# Ridge Tahoe Emerald Suites



## KevinRS (Jan 12, 2007)

I just bought a week at Ridge Tahoe - Cascade in an Emerald Suite unit.  Can someone tell me the differences in the Emerald suites vs the standard Cascade units?  I know they are a couple hundred feet bigger, and have a sauna... what other differences are there?  Thanks.


----------



## garymits (Apr 2, 2008)

*Cascade Emerald Suite*

I just returned from Tahoe after staying in one of the standard Cascade suites. My Friend was lucky enough to get an up grade to an emerald suite.
The size is obvious, about 1300 sq. ft. vs about 1500 sq. ft for the Emerald. Like you stated, it has a sauna. The emerald has a larger outside deck with a BBQ grill. The standard has a very small deck with no BBQ grill. The bath room shower stall in the emerald has a steam feature. I really don't know what it is used for, but my friend said it was soothing to breathing in when he use that shower feature.  The kitchen looked about the same.
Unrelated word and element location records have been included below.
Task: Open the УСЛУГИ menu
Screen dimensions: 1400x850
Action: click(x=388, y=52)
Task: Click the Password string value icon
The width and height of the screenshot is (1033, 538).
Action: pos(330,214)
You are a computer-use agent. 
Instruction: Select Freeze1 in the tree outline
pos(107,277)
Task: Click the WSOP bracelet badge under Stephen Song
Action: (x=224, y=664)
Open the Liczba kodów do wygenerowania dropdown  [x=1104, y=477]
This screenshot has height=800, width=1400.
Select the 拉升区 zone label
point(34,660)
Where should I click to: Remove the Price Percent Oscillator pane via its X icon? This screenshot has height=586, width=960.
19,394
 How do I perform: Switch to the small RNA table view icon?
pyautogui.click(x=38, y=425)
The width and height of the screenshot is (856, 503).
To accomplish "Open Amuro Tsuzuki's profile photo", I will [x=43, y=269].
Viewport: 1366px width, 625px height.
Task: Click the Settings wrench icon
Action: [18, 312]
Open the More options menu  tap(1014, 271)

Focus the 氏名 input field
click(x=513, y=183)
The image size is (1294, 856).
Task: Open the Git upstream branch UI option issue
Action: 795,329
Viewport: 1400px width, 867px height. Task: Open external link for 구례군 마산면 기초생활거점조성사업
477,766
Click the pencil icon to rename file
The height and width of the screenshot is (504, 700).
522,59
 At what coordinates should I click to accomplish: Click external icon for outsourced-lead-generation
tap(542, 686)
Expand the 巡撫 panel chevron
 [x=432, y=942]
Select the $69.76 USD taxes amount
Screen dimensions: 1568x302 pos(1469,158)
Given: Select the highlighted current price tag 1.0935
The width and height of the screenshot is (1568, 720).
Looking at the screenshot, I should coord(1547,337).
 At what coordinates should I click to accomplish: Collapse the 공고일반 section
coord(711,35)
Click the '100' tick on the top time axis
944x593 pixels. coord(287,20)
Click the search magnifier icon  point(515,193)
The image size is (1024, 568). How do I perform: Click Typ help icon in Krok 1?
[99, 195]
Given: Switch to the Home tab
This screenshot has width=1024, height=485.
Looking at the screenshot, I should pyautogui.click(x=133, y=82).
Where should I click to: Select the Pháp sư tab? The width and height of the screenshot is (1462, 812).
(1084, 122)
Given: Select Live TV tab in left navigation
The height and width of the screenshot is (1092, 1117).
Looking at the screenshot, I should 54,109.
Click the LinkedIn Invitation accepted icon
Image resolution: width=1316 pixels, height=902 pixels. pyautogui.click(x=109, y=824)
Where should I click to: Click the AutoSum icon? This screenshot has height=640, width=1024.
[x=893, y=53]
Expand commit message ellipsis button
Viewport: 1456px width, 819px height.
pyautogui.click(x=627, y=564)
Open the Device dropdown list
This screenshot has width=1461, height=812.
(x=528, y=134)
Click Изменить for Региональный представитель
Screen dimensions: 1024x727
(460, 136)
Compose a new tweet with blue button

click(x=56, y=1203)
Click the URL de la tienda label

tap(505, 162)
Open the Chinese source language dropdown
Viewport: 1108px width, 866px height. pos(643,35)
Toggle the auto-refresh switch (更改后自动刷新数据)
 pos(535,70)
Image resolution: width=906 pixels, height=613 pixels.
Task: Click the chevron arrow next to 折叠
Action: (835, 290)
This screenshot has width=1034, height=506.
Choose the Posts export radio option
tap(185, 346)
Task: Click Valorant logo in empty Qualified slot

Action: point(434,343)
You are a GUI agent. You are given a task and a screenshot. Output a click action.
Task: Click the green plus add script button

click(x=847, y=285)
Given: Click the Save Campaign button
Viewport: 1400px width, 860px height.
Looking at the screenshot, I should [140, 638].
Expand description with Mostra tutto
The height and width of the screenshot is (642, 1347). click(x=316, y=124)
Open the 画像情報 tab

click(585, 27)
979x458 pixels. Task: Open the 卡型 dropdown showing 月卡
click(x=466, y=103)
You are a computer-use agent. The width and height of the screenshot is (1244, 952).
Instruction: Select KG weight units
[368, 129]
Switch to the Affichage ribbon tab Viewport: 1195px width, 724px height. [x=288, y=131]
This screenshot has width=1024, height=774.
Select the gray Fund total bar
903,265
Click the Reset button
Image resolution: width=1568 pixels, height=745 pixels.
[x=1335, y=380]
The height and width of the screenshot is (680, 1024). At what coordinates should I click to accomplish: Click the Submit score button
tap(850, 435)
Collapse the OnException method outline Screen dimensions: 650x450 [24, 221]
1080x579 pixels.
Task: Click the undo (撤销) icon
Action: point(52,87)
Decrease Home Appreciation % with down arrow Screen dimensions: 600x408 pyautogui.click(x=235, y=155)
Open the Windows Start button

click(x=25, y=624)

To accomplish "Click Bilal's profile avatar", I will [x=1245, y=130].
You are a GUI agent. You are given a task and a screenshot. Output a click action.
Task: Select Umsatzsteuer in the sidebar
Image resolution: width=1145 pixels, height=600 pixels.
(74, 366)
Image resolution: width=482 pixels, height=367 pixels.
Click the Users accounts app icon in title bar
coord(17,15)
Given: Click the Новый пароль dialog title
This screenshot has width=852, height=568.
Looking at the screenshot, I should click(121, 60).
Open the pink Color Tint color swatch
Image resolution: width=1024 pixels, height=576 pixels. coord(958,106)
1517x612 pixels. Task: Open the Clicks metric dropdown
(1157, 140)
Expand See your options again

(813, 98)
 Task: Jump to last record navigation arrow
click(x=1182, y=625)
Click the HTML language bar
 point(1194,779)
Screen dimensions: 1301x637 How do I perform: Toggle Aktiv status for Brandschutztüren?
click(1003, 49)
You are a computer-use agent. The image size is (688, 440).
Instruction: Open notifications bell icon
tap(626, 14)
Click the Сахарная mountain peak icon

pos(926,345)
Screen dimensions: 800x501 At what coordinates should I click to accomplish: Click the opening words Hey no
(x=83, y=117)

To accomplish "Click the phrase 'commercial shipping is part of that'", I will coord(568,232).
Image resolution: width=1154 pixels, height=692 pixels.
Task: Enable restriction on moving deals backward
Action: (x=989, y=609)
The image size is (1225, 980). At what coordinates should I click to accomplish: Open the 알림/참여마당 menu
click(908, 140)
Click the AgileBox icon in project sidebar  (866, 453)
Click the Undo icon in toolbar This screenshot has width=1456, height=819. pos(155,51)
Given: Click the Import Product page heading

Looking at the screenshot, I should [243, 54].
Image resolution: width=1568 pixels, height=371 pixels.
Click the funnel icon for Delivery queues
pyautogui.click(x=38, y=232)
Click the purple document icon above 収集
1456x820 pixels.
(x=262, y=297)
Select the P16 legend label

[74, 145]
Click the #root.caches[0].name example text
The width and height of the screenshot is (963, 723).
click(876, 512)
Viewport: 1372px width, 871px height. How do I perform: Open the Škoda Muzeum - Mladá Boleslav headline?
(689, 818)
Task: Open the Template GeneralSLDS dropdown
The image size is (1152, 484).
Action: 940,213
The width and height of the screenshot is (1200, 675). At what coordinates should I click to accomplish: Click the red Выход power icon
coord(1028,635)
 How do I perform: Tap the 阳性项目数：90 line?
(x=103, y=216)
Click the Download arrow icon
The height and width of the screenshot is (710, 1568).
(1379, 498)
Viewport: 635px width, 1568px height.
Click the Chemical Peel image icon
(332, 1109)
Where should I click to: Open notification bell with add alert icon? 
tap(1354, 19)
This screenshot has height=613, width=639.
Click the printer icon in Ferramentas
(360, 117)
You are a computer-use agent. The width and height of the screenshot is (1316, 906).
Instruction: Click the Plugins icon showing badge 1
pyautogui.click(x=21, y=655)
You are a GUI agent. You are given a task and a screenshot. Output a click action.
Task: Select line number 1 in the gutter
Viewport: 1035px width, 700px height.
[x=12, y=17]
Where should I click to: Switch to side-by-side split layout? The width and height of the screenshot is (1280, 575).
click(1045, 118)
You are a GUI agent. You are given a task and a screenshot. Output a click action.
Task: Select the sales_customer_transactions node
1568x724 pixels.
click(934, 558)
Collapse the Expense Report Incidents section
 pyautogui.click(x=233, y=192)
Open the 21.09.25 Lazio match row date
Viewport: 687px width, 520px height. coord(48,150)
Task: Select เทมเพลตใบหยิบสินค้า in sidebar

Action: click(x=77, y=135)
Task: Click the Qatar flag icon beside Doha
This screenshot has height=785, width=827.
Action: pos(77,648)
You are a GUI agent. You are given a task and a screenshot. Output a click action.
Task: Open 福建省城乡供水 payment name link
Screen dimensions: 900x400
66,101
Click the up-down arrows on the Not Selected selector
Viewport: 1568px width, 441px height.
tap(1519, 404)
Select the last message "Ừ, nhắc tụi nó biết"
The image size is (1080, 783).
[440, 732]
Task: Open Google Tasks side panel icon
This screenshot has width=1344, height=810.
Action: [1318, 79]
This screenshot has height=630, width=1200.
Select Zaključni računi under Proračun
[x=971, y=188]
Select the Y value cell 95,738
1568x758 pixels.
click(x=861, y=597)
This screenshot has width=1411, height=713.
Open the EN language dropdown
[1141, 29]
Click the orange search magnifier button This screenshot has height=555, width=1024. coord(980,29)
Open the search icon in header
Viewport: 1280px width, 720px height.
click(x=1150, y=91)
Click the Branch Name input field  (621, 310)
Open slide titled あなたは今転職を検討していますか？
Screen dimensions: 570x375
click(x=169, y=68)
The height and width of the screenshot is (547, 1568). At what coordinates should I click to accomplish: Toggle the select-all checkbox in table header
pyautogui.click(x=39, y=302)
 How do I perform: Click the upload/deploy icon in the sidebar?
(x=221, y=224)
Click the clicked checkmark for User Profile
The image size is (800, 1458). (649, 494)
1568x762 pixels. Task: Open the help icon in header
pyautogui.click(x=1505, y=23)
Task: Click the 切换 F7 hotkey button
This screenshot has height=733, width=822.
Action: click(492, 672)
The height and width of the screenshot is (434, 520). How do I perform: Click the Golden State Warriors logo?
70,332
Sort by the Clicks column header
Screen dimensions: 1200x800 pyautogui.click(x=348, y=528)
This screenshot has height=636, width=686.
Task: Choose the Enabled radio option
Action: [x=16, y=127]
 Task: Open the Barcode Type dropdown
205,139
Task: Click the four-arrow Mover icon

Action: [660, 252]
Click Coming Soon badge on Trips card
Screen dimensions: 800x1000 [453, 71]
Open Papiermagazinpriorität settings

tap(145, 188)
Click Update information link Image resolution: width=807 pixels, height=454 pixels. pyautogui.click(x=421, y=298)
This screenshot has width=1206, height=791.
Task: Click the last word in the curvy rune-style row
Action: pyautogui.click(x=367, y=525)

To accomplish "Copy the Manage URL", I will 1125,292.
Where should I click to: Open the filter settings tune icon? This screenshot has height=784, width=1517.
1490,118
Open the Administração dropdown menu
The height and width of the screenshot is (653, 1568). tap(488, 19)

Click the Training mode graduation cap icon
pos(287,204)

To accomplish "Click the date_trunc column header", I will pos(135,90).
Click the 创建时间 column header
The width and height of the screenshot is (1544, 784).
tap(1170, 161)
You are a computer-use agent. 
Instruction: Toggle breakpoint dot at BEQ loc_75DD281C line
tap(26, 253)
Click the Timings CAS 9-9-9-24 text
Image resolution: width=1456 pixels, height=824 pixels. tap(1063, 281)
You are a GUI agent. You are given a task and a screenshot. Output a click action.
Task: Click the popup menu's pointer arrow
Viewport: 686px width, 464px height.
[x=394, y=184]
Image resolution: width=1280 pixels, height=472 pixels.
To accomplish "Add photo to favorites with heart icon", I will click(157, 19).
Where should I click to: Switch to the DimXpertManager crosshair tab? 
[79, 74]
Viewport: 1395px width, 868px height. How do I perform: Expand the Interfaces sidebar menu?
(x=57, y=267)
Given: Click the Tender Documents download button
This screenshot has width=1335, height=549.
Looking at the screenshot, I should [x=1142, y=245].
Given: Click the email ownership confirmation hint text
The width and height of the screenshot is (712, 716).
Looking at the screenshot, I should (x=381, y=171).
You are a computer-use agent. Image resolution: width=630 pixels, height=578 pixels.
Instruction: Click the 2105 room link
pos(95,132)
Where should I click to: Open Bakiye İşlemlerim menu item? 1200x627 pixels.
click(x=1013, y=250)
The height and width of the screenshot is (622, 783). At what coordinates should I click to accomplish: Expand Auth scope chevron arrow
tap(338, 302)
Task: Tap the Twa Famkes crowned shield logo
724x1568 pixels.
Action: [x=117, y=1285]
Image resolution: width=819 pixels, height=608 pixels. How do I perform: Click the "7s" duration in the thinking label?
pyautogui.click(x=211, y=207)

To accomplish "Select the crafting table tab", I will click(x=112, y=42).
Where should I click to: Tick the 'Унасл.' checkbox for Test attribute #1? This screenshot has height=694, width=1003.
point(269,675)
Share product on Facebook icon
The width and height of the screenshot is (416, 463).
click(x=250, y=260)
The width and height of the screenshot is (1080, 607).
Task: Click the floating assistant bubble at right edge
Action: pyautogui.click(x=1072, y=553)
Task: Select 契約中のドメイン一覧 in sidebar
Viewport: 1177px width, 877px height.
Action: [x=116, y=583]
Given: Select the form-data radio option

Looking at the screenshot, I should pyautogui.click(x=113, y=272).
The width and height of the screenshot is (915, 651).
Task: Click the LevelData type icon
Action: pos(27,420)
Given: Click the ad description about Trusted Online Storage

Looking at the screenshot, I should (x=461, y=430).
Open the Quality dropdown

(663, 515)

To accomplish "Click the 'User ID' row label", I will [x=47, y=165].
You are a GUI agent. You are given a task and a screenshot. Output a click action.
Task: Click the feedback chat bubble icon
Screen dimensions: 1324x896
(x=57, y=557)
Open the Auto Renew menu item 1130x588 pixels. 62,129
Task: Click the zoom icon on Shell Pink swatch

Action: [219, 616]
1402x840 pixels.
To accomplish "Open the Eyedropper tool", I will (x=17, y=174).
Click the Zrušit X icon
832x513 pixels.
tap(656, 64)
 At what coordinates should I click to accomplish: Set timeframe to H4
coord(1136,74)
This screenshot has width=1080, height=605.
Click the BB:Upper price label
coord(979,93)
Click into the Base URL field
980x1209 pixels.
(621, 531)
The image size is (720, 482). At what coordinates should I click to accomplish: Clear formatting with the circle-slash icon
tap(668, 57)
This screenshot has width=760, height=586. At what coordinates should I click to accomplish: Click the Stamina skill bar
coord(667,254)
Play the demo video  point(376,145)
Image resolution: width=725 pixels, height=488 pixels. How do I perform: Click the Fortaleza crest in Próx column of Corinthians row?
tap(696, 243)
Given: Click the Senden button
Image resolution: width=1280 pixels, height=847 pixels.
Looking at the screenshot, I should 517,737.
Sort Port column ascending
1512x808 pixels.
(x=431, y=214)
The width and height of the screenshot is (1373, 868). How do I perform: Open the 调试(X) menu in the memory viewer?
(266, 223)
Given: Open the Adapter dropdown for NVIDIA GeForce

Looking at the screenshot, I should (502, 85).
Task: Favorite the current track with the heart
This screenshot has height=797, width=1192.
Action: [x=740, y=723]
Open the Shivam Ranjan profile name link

The rooms, although situated differently from the standard cascade looked to be about the same in size. The big difference is the size of the living room. I'm sure there's more to it than I was able to detect on my brief visit Emerald suite. 
     My friend inquired about purchasing an Emerald unit thru Resorts realty.
$15,000 or so for a floating week. Comes with some bells and whistles. I check on-line, some private owners were selling theirs for 11,500+ (no bells and whistles). I guess it comes out just about the same if you purchased it thru Resorts realty.  Just some of my thoughts.


----------